You may think of R as a tool for complex statistical analysis, but it's much more than that. From data visualization to efficient reporting, to improving your workflow, R can do it all. On this podcast, I talk with people about how they use R in unique and creative ways.
Hi. I'm David Keyes, and I run r for the rest of us. You may think of r as a tool for complex statistical analysis, but it's much more than that. From data visualization to efficient reporting to improving your workflow, R can do it all. On this podcast, I talk with people about how they use R in unique and creative ways.
David Keyes:Well, I'm delighted to be joined today by Nicola Rennie. Nicola is a lecturer in health data science based within the Centre For Health Informatics, Computing, and Statistics at Lancaster University in the UK. Her research interests include applications of statistics and machine learning to health care, communicating data through visualization, and understanding how we teach statistical concepts. Nicolas also has experience in data science consultancy, collaborates closely with external research partners, and is coauthor of the Royal Statistical Society's best practices for data visualization guide. She can often be found at data science meetups presenting at conferences and is the Our Lady's Lancaster chapter organizer.
David Keyes:Nicola, welcome, and thanks for joining.
Nicola Rennie:Thank you very much for having me. I'm very happy to be here.
David Keyes:Well, we learned a little bit just now about, kinda what you do now, and I wanna come back to that in a second. But I'm curious kinda how you got into R in the first place.
Nicola Rennie:So I think the first time I ever used R was about 9 or 10 years ago in an undergraduate statistics class, and I hated it so much. I'd never done any sort of programming before, and I very much felt like I was sort of thrown into the deep end of it, and I didn't it just didn't click at all. And I think, sorry, for the rest of my degree program, I actually mainly used Python before I finally came back to R maybe about, sort of, 6 years or so ago. And I think that was more when I was working with data, and I found this sort of data wrangling processes in r a little bit easier. And that was sort of during my PhD program, and I did my PhD in partnership with industry.

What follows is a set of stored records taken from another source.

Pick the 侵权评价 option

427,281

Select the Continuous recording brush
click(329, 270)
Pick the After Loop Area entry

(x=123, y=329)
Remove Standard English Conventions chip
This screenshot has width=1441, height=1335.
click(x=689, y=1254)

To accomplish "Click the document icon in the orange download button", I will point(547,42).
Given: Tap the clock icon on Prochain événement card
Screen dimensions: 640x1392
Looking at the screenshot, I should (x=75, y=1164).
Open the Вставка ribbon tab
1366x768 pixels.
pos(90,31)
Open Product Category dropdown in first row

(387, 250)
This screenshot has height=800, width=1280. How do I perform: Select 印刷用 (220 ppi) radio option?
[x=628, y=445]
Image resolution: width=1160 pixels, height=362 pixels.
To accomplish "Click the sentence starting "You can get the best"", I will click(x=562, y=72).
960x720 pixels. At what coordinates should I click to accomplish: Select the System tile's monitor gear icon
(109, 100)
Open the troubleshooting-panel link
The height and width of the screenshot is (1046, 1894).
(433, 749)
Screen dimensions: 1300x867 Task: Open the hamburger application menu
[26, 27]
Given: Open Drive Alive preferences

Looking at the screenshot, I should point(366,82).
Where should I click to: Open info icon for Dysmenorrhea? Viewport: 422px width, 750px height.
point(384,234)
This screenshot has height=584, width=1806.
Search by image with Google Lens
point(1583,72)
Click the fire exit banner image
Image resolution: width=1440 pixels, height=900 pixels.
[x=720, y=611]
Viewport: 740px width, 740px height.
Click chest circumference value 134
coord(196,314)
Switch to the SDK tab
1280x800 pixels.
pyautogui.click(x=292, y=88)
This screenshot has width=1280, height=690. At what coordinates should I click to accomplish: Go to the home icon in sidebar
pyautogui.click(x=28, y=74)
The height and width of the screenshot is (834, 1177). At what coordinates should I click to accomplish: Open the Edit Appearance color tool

Nicola Rennie:And I actually saw people using r in industry and sort of this is how we actually do things in the real world with R, and it all just sort of started to click a little bit there. So I think yeah. Originally, 9 or 10 years ago, but actually in practice about 6 years ago was probably when I started properly using R.
David Keyes:That's interesting because you hear so much, you know, especially as posit, the company, has kinda made the shift into Python. You hear a lot about people going the opposite direction, but it's interesting that it sounds like you actually had worked with Python first, but then moved into R because you felt it was better suited to to working with data. It's just a contrast to to what you hear so much these days. I wonder if you could give me just kind of an overview of what your day to day use of R looks like. I know you do a bunch of things from teaching to data visualization, which we'll talk about in a bit.
David Keyes:But, yeah, on a day to day basis, what is your your usage of R look like?
Nicola Rennie:So I'm a a lecturer in health data science. So in terms of the sort of data processing side of it, you know, I'm doing stuff like processing and wrangling health related data. A lot of that comes with applying statistical models, some machine learning as well, and then things like making data visualizations for papers or reports or presentations. What I use R the most for at the moment is actually for developing teaching materials in combination with R Markdown or Quartho. So I make things like lecture slides, lecture notes, course websites, sort of simulated data for teaching as well.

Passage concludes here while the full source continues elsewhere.